_Problem to work on_
Show every line in the records below that contains the string "resolution", matching case exactly.

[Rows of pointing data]
******************************
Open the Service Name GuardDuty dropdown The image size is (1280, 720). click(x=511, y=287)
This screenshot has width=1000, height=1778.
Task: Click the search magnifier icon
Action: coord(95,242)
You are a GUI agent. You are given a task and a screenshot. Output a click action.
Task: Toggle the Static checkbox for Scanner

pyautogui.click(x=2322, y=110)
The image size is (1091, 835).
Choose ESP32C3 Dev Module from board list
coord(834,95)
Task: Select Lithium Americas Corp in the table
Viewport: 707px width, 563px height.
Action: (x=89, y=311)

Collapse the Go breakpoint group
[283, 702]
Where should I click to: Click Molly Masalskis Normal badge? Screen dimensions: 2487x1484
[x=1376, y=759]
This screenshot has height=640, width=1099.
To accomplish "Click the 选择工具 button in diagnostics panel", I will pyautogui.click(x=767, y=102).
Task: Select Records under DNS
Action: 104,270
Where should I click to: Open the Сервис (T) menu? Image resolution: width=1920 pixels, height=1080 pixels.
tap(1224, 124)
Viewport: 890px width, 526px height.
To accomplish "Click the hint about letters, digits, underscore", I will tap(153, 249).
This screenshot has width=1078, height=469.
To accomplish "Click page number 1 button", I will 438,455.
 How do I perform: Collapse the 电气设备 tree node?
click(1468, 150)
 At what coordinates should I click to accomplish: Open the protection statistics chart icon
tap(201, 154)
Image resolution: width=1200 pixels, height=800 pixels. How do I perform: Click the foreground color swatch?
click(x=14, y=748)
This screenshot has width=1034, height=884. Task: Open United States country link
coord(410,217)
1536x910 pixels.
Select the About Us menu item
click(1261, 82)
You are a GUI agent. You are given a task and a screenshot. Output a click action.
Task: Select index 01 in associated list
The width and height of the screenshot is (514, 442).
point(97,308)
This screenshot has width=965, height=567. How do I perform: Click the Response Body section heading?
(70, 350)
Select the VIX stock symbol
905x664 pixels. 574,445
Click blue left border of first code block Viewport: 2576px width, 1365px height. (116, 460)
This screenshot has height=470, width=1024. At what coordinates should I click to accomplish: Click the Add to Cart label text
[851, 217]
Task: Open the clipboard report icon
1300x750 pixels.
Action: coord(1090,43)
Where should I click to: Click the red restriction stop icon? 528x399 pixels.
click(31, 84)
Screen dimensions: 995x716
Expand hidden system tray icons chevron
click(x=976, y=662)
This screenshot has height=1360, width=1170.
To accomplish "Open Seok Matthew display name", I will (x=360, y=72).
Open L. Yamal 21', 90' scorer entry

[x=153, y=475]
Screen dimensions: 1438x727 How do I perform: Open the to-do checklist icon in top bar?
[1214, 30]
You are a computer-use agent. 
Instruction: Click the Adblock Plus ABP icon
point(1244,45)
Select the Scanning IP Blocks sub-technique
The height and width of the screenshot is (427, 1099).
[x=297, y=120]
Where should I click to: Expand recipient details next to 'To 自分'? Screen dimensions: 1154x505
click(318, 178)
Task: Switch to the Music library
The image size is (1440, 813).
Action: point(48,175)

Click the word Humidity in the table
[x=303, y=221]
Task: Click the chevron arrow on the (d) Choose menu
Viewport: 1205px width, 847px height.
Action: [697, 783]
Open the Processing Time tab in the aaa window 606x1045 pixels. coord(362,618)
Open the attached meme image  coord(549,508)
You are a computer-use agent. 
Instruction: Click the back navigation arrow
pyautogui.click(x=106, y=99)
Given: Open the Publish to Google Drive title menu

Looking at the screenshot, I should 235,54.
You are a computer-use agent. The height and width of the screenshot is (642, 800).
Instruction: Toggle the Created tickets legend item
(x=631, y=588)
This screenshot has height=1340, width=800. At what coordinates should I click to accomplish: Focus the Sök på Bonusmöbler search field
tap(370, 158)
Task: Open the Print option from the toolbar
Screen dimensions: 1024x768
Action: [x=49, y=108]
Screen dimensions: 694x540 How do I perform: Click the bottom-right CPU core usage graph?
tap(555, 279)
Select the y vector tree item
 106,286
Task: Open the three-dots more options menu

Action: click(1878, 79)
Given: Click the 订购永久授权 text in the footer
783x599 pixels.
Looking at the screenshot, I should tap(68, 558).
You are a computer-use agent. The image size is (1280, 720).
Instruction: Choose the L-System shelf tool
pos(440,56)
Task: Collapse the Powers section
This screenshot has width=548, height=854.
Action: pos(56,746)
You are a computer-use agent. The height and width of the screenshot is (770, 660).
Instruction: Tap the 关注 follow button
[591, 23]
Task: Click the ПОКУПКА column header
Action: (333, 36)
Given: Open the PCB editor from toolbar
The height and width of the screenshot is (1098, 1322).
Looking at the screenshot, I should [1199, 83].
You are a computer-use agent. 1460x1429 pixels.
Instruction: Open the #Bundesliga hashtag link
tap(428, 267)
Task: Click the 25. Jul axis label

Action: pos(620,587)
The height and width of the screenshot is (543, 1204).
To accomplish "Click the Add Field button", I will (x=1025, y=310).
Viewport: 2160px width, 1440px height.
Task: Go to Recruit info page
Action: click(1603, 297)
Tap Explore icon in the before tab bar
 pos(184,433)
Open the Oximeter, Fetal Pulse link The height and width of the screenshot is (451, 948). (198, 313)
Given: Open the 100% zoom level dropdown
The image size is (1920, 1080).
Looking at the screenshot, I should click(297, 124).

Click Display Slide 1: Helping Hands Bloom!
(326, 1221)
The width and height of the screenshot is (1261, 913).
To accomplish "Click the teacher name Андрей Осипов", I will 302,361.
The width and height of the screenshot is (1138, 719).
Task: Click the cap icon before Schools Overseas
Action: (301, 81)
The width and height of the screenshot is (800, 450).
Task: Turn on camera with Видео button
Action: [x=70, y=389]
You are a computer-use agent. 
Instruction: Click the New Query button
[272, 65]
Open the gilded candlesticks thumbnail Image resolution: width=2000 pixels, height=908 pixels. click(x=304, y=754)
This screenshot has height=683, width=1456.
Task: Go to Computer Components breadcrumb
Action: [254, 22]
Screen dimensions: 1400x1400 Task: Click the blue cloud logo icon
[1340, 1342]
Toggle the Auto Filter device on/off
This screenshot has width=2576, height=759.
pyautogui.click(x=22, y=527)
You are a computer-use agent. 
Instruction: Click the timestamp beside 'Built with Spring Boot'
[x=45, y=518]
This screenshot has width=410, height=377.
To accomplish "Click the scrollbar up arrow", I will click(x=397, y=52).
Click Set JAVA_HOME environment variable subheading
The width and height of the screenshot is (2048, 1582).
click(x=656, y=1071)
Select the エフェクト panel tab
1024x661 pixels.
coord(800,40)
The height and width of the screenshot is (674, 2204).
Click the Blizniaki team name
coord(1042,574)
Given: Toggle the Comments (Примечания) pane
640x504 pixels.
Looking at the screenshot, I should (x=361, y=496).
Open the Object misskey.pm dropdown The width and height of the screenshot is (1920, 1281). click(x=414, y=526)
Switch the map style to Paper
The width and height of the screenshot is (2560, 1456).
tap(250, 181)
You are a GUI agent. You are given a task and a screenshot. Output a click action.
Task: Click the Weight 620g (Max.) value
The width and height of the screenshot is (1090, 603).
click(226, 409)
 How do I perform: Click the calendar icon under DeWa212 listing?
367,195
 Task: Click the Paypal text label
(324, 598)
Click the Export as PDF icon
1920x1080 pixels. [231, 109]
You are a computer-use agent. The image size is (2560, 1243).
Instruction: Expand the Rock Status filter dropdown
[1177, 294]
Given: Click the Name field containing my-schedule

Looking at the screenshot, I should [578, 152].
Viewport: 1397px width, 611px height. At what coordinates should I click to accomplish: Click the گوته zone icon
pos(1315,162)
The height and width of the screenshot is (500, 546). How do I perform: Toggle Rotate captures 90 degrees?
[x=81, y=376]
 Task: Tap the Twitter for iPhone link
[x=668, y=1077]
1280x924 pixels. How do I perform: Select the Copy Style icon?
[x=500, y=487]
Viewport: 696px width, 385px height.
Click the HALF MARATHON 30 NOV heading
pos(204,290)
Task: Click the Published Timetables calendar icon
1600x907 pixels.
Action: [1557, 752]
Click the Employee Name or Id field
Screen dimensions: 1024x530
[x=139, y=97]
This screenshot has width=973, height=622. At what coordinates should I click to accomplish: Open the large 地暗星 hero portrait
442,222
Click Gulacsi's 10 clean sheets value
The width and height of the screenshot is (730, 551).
******************************
_Correct output_
Where should I click to: Open the Сервис (T) menu? Image resolution: width=1920 pixels, height=1080 pixels.
Image resolution: width=1200 pixels, height=800 pixels. How do I perform: Click the foreground color swatch?
Open the gilded candlesticks thumbnail Image resolution: width=2000 pixels, height=908 pixels. click(x=304, y=754)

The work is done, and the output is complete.